Hell, the same could probably even be said about the average 1970s free-form station. There was a human filter involved, somebody with judgment. There was also the knowledge that a bunch of other folks in your town were listening to the same thing at that very same moment that you were.
When I first visited Seattle in the summer of 1990, my brother had KCMU on in his house (the predecessor to KEXP for any youngsters or Seattle newcomers reading this). As we moved around his Capitol Hill neighborhood, it seemed like every business we entered also had it on.
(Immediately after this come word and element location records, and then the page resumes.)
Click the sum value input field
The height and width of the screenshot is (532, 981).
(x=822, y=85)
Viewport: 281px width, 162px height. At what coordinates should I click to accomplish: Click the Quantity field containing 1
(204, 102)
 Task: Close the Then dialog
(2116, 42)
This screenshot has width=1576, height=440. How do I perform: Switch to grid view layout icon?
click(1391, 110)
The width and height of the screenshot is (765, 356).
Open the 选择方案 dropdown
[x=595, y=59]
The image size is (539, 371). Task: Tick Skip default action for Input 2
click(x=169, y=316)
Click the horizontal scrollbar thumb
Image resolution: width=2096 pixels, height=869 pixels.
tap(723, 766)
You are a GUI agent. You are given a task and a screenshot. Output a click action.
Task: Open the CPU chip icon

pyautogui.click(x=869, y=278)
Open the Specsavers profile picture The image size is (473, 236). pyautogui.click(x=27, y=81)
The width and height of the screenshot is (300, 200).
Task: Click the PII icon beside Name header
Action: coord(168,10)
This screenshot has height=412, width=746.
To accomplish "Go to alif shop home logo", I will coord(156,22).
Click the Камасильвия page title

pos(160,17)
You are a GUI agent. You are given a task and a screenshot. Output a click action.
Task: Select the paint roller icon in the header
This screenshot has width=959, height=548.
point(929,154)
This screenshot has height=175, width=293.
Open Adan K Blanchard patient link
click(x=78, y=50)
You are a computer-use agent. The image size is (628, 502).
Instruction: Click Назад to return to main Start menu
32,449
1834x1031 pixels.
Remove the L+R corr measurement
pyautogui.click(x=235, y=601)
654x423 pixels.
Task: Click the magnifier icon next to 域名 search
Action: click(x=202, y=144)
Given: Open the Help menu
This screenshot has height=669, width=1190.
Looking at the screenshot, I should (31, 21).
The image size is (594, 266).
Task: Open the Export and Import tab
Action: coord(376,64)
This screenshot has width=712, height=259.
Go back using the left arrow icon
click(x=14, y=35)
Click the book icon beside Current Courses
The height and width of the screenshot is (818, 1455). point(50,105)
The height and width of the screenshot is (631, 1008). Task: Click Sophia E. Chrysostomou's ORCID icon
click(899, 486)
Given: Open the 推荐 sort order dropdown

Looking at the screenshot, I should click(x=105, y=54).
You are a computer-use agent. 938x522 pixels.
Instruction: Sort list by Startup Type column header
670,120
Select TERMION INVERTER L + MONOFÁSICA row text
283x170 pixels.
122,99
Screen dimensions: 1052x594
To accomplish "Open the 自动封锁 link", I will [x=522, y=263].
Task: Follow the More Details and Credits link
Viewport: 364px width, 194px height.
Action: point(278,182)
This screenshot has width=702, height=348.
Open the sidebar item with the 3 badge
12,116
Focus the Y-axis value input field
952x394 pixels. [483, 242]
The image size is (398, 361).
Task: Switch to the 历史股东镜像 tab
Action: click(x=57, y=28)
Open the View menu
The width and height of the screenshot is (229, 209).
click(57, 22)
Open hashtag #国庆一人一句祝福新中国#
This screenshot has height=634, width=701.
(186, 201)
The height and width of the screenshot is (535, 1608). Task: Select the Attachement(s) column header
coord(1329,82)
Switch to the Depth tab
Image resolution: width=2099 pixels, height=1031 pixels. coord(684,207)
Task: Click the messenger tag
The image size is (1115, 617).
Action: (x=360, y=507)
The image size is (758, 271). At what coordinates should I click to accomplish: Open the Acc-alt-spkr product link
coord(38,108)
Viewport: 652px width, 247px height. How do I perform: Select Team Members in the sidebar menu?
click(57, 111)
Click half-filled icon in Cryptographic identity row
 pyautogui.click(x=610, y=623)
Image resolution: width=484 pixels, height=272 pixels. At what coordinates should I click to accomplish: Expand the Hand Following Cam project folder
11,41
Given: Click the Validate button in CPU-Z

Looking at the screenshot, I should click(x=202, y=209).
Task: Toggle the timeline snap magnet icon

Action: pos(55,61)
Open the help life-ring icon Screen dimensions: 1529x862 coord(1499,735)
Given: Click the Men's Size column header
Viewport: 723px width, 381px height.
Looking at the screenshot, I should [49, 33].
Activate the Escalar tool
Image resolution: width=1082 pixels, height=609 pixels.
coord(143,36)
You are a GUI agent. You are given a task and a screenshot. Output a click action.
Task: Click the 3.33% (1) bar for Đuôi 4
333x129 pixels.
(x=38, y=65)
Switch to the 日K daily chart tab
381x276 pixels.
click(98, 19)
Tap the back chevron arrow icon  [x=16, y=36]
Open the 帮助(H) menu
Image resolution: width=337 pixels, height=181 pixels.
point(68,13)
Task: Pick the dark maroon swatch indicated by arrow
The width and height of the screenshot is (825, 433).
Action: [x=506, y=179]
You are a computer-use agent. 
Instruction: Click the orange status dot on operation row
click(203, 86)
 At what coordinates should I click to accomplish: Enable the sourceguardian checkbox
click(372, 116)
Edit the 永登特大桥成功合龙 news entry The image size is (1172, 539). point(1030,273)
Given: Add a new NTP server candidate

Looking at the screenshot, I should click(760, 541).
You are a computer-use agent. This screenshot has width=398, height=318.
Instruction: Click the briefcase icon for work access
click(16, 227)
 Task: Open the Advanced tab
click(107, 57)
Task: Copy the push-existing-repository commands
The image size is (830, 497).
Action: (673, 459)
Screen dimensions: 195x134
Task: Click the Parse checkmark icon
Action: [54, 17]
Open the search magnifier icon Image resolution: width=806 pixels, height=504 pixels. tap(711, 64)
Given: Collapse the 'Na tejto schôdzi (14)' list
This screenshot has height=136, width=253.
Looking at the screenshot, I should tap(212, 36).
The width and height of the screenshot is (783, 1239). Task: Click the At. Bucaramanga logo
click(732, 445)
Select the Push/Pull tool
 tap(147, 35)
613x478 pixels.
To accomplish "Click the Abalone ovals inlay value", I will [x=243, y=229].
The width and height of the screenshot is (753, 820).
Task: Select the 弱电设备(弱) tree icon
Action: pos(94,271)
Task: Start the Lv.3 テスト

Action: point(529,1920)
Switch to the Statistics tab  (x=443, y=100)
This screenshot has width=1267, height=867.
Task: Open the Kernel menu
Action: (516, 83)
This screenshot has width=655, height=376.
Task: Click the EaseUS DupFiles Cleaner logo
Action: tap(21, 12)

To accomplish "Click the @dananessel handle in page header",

Fugazi was scheduled to play a show at some movie theater in Seattle’s Lake City neighborhood that has long since been razed for condos or something. Riz Rollins was the afternoon DJ then, and on the day of the Fugazi show, as he talked about it on the air, it really felt like Seattle was a very small town and everybody who lived there was going to be attending the show that night. I found that astounding, especially in a city the size of Seattle.
At that moment, I was reminded of the power of the wePod, and I understood why Seattle’s vibrant music scene was fast becoming an international phenomenon. Along with local music magazine “the Rocket,” KCMU was taking the energy of the local scene, aggregating it, amplifying it, mixing it with complementary stuff from the world outside Seattle (like Fugazi), and reflecting it back to the local community. All you had to do was tune in to be a part of it.
Today, social networking sites like Facebook seem to offer a richer platform than radio for aggregating and sharing these sorts of social experiences. So perhaps we don’t need radio as much for that anymore. But as I celebrate another year with the K-Mart radio, let’s not prematurely write off the venerable wePod either.
Sure, its status and cultural relevance may have declined somewhat in recent years. And it certainly has its flaws (the present state of most commercial radio offers ample proof of that). But in the right hands, a radio can still change your life, just as it changed mine that Christmas morning many years ago.
Everyday, staff members at stations like KEXP continue to drink deeply from the fire hose of cultural production, distill it, and beam the results back to the people. In doing so, they reaffirm that a carefully curated set of music provides an unparalleled opportunity to sidestep the noise and commune with the divinity of the pure signal.